Please find every line in the records below that contains the word "computer", and copy it.

Study material Start Marker

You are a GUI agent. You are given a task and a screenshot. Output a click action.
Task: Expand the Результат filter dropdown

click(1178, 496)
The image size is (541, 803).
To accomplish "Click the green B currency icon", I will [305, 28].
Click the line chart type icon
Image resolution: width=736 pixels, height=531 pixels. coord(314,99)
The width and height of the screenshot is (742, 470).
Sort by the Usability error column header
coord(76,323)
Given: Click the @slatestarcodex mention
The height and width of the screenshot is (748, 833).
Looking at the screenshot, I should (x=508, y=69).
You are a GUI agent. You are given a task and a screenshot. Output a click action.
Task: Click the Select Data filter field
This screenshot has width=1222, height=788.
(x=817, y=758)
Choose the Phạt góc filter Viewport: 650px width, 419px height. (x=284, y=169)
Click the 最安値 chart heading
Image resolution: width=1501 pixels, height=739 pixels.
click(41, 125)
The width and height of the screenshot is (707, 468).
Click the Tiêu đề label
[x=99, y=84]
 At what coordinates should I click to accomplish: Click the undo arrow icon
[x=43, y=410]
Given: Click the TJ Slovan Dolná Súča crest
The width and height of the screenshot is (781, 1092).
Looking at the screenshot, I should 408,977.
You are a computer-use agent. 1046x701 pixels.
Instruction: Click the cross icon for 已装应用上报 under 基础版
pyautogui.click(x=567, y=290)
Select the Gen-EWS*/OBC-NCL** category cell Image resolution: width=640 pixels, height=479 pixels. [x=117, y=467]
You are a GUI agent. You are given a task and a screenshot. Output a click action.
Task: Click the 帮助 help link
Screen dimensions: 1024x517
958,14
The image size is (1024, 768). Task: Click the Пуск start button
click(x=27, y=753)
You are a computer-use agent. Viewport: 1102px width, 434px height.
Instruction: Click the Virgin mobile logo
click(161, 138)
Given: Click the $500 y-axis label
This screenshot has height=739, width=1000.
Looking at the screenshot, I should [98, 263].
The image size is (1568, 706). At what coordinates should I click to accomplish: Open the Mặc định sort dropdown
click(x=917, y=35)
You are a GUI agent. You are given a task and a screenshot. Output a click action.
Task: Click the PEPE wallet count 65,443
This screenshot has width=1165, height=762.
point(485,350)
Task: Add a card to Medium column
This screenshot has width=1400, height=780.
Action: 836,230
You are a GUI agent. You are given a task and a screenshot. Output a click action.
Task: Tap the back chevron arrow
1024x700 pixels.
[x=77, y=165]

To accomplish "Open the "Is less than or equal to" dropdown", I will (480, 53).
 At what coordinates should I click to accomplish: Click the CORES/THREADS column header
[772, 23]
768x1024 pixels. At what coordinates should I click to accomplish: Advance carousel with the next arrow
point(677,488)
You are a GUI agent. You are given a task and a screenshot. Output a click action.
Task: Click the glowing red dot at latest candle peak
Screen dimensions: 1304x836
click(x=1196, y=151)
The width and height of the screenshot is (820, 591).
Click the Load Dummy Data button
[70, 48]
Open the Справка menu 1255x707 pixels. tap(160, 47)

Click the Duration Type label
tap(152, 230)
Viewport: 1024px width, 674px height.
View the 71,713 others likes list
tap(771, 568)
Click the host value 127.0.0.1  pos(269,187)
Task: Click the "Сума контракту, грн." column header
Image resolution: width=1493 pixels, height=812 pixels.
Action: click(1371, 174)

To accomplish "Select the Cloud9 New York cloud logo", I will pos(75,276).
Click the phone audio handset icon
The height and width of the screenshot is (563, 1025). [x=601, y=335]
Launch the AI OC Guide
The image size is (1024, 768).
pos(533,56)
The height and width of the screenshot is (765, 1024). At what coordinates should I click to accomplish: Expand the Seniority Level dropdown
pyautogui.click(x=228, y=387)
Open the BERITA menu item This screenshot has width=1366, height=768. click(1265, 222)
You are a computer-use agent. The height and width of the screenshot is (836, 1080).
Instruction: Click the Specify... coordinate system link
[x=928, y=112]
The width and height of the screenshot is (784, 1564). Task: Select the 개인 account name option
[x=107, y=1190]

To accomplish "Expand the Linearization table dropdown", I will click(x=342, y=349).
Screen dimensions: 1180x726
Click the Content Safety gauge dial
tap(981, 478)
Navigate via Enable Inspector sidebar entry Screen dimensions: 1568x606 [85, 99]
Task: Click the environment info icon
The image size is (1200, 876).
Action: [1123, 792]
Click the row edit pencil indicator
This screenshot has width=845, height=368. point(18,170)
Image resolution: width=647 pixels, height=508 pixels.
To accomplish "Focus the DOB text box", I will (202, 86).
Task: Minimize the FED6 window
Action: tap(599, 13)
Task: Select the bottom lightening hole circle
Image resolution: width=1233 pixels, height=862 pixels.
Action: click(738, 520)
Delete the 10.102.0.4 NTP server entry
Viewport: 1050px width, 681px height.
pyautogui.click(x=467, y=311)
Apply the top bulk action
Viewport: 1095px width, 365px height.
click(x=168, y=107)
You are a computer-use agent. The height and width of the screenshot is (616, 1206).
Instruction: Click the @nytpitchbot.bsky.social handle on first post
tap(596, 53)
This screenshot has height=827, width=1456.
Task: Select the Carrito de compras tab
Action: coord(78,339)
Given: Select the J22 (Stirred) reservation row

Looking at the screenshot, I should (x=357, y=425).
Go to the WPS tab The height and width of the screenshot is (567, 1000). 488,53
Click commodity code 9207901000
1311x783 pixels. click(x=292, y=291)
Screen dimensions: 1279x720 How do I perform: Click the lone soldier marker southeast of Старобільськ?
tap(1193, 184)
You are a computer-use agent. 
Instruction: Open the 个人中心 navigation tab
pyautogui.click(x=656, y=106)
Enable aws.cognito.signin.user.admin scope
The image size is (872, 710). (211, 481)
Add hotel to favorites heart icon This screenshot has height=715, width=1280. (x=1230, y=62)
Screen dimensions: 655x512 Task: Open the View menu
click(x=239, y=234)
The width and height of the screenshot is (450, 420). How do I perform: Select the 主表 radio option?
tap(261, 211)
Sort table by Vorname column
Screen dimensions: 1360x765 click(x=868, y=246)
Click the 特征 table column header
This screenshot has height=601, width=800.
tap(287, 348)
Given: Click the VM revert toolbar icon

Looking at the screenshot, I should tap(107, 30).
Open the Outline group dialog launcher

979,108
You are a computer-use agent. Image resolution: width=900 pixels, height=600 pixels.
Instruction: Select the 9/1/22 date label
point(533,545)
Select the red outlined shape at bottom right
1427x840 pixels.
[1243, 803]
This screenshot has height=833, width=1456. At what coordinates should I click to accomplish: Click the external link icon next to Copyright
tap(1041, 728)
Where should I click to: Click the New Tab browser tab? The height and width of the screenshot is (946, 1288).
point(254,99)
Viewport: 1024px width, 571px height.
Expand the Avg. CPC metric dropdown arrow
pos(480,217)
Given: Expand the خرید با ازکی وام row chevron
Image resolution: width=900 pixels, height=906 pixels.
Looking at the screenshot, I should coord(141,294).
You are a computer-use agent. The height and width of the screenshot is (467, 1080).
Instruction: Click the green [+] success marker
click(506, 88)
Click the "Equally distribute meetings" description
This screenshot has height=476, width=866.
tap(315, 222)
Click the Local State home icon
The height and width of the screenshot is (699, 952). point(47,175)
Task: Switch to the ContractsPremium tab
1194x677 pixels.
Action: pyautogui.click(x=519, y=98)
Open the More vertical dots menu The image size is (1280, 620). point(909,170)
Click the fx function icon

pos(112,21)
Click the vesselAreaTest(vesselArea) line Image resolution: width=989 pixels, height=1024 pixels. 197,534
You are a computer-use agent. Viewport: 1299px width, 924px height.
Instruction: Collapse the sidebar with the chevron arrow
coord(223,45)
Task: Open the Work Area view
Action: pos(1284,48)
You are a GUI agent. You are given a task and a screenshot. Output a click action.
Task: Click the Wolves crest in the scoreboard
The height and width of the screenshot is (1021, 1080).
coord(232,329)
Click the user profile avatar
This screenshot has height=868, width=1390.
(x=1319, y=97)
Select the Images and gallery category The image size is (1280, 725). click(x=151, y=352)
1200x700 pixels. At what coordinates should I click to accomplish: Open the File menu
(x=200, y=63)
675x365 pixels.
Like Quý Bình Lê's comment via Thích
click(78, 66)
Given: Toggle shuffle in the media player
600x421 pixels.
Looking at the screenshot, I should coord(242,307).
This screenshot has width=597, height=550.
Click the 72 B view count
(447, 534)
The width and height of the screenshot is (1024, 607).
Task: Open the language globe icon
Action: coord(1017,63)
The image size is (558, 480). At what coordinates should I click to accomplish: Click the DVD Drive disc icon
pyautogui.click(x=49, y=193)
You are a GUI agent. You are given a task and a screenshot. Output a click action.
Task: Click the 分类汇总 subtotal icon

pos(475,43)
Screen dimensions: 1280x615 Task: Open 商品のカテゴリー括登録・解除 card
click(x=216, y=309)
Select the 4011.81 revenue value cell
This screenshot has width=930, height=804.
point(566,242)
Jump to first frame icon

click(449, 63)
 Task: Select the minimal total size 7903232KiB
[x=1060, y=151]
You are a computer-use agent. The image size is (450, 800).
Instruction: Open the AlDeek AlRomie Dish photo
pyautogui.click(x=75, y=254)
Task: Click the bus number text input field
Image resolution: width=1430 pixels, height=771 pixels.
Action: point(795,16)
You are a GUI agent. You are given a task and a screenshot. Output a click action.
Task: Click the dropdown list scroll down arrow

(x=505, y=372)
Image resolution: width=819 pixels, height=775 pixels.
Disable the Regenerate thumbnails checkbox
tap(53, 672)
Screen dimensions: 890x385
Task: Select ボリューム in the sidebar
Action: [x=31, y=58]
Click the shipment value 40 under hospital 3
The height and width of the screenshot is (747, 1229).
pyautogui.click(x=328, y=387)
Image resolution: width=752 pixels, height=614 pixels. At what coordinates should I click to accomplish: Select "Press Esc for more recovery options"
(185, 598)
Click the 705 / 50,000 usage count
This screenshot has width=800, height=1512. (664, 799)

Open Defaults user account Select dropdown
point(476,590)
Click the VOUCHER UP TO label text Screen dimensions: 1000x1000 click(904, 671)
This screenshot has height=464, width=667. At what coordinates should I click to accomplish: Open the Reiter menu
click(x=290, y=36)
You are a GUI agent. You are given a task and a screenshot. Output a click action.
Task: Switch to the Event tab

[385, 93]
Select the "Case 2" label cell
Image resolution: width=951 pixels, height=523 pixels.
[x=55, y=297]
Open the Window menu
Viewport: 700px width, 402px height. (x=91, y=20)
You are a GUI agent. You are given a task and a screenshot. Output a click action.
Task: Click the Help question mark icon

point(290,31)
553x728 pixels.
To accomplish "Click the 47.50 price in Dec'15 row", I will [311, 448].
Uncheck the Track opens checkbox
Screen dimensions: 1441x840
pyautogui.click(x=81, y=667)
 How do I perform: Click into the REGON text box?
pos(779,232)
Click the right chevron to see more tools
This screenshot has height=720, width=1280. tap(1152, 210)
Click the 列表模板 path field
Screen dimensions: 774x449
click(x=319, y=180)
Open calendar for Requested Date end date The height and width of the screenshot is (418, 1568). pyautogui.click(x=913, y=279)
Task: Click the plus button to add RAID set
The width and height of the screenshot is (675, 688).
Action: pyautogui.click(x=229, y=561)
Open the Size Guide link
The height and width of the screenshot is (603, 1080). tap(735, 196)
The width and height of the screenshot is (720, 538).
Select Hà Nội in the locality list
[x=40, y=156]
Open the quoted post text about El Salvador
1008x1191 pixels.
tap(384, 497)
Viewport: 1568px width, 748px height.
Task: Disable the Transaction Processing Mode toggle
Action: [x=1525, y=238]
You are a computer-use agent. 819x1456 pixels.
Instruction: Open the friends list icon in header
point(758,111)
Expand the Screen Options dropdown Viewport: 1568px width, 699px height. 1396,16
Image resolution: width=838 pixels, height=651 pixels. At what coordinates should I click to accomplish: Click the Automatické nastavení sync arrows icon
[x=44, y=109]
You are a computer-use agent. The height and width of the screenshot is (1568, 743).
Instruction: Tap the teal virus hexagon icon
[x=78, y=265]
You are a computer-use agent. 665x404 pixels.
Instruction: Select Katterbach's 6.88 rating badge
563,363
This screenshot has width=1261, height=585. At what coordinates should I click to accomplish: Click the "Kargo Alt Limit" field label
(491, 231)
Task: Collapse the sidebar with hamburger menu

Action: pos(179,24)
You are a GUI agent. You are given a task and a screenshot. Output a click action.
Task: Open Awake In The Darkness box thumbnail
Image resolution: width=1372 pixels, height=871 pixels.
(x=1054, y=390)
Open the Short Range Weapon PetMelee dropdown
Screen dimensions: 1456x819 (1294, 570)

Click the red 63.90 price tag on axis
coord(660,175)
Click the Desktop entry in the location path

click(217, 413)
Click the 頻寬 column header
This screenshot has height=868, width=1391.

Study material End Marker

* **Expected output**:
You are a computer-use agent. 1046x701 pixels.
You are a computer-use agent. Viewport: 1102px width, 434px height.
You are a computer-use agent. The height and width of the screenshot is (836, 1080).
You are a computer-use agent. The height and width of the screenshot is (616, 1206).
You are a computer-use agent. 
You are a computer-use agent. Image resolution: width=900 pixels, height=600 pixels.
You are a computer-use agent. The height and width of the screenshot is (467, 1080).
You are a computer-use agent. Viewport: 1299px width, 924px height.
You are a computer-use agent. The image size is (450, 800).
You are a computer-use agent. 819x1456 pixels.
You are a computer-use agent. The height and width of the screenshot is (1568, 743).
You are a computer-use agent. 665x404 pixels.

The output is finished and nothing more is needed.